Dalam prosesnya, penyidik turut memanggil Badan Pertanahan Nasional (BPN) Karawang serta pihak-pihak lain guna mengklarifikasi persoalan tersebut. Pemanggilan BPN dinilai penting mengingat perannya dalam administrasi pertanahan dan tata ruang.
Kasus ini bermula sejak Agustus 2024, ketika sekelompok warga diduga berupaya menguasai lahan milik PT Astakona Megahtama tanpa dasar legalitas. Warga tersebut kemudian mengajukan pendaftaran tanah melalui program Pendaftaran Tanah Sistematis Lengkap (PTSL) untuk memperoleh Sertifikat Hak Milik (SHM).
Namun, dalam pertemuan sebelumnya, BPN Karawang menegaskan bahwa sertifikat tidak dapat diterbitkan karena lahan tersebut telah memiliki status kepemilikan atas nama PT Astakona Megahtama.

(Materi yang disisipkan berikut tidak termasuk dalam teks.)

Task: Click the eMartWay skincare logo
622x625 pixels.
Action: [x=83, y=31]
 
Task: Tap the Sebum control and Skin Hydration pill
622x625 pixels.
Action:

Legal Manager PT Astakona Megahtama, Eko Haryanto, mengatakan pihaknya melaporkan kasus ini demi mendapatkan kepastian hukum sekaligus menjaga iklim investasi di Karawang.
Menurutnya, perusahaan telah menempuh berbagai upaya komunikasi dan mediasi dengan pihak yang menduduki lahan selama hampir 1,5 tahun. Namun, upaya tersebut tidak membuahkan hasil.
“Kami berharap penegak hukum dapat bekerja secara profesional untuk memastikan investasi di Karawang terlindungi oleh aturan dan hukum,” ujar Eko.